Dsxir.Optimizer.BootstrapFewShot (dsxir v0.1.0)

Copy Markdown

Two-phase optimizer: slot labeled demos from the trainset (phase 1), then augment with bootstrapped demos captured from successful traces (phase 2).

Phases

  1. Labeled. Up to :max_labeled_demos examples are picked from the trainset (uniform random; deterministic-by-hash when :deterministic is set). Each chosen example is slotted as %Dsxir.Demo{kind: :labeled} only into predictors whose declared input + output fields the demo's data keys cover; non-matching predictors get no labeled demo from that example. No LM call.

  2. Bootstrap. For each round in 1..max_rounds, the trainset is walked example-by-example. For each example, the program is run inside a Dsxir.with_trace/1 frame with per-call opts seeded for diversity (temperature: cfg.diversity_temperature, cache: false, plus a per-round per-example nonce). When the metric coerces to >= :threshold, each trace entry is pushed into the matching predictor's demos_pool as %Dsxir.Demo{kind: :bootstrapped, source: %{round: R, example_index: I}} until :max_bootstrapped_demos is reached.

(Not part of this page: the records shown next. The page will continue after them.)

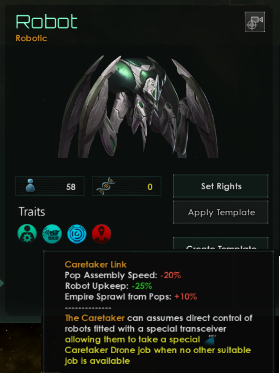280x373 pixels.
Task: Click the robot species portrait
Action: 139,106
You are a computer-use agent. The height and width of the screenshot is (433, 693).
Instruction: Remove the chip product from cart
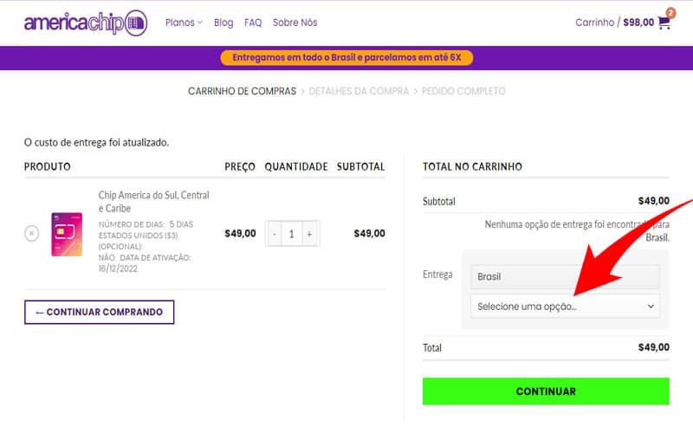coord(31,233)
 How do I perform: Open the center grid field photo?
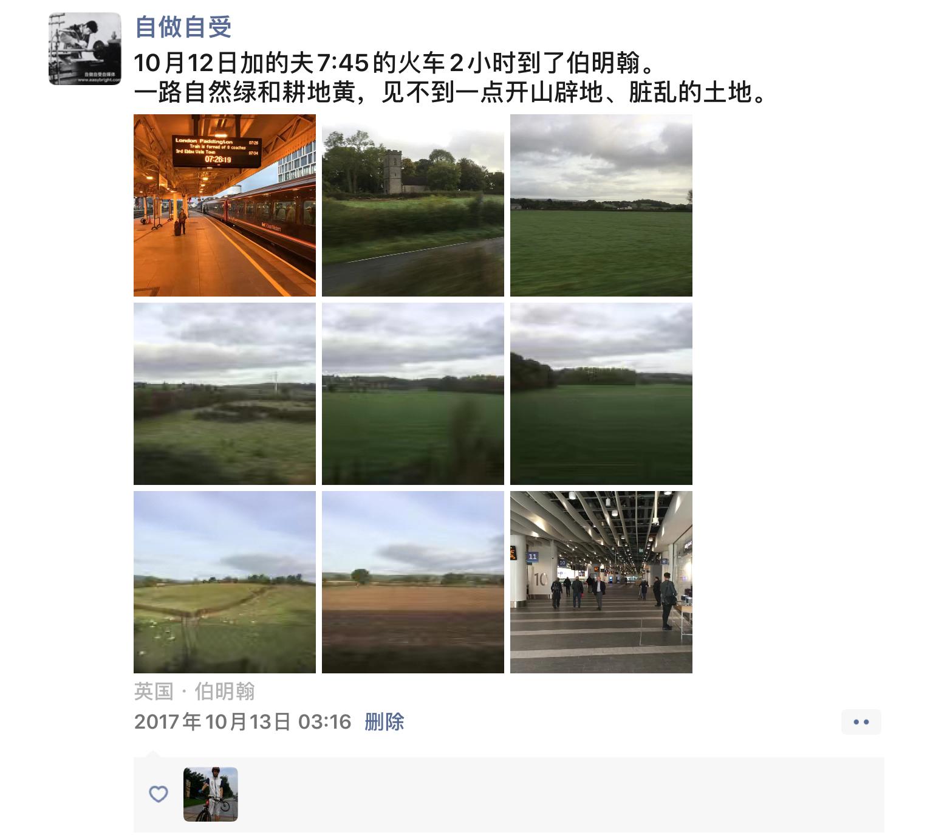pos(413,394)
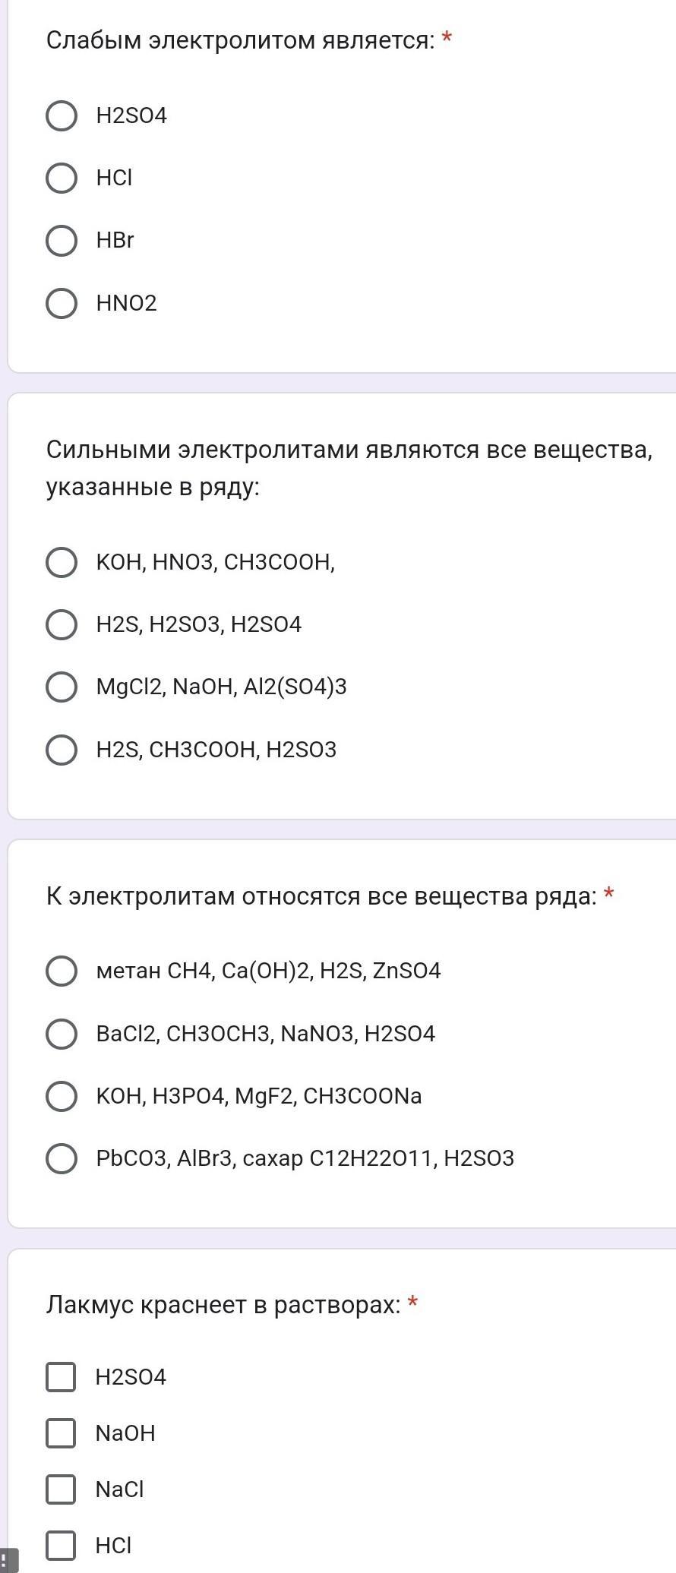This screenshot has height=1573, width=676.
Task: Choose row H2S, H2SO3, H2SO4
Action: 62,624
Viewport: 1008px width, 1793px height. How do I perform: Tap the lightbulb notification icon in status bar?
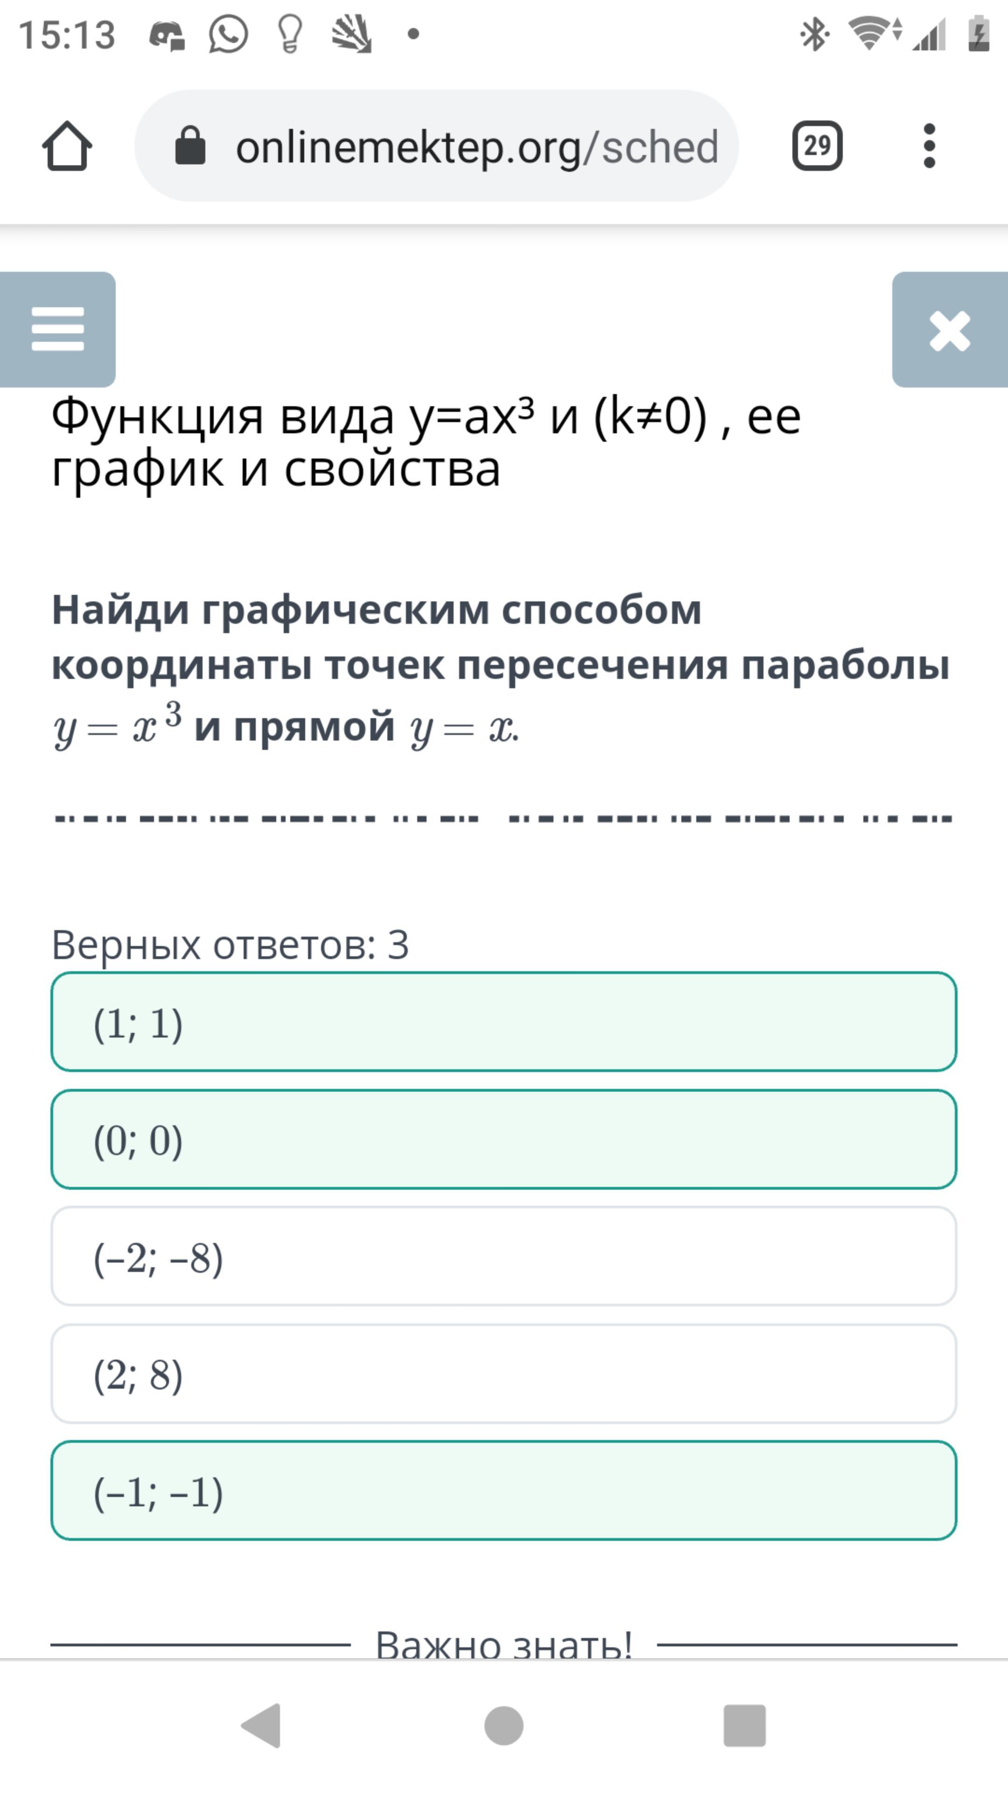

Diversity is delivered by pushing a Dsxir.Settings.context/2 frame that swaps the resolved :lm config tuple with one carrying the diversity keywords. The LM dispatcher reads :lm from settings and merges per-call opts on top, so the temperature lever reaches the wire protocol.

Options

  • :max_labeled_demos (default 4) — cap on phase 1 demos per predictor.
  • :max_bootstrapped_demos (default 4) — cap on phase 2 demos per predictor.
  • :max_rounds (default 1) — number of bootstrap passes over the trainset.
  • :threshold (default 1.0) — coerced metric must meet or exceed this to keep the trace. Accepted threshold types: true | false | integer() | float(). Booleans coerce to 1.0 / 0.0. Other values raise FunctionClauseError during option parsing — bootstrap is a fail-fast operation on bad configuration.
  • :max_errors (default 10) — aggregate cap on per-example errors. Exceeding returns a framework-classed error.
  • :deterministic (default false) — when true, phase 1 selection is hash-stable and phase-2 trainset order is hash-stable. Phase-2 LM outputs are still nondeterministic via temperature.
  • :diversity_temperature (default 1.0) — temperature forwarded as per-call opt during phase 2.

Returned stats

%{
  labeled_demos: non_neg_integer(),
  bootstrapped_demos: non_neg_integer(),
  predictor_count: non_neg_integer(),
  rounds: non_neg_integer(),
  error_count: non_neg_integer(),
  max_errors: non_neg_integer(),
  threshold: float()
}

Errors

Per-example raises are caught and stamped with path: [:bootstrap_few_shot, :"round_R", :"example_I"]. When error_count > max_errors, compile/4 returns {:error, %Dsxir.Errors.Framework.OptimizerError{optimizer: __MODULE__, inner: aggregate}} where inner is an aggregate produced via Splode's to_class helper on Dsxir.Errors. Callers can traverse per-predictor sub-errors via Splode's traverse_errors helper.

Trainset hash

metadata.trainset_hash is :crypto.hash(:sha256, :erlang.term_to_binary(trainset)) |> Base.encode16(case: :lower).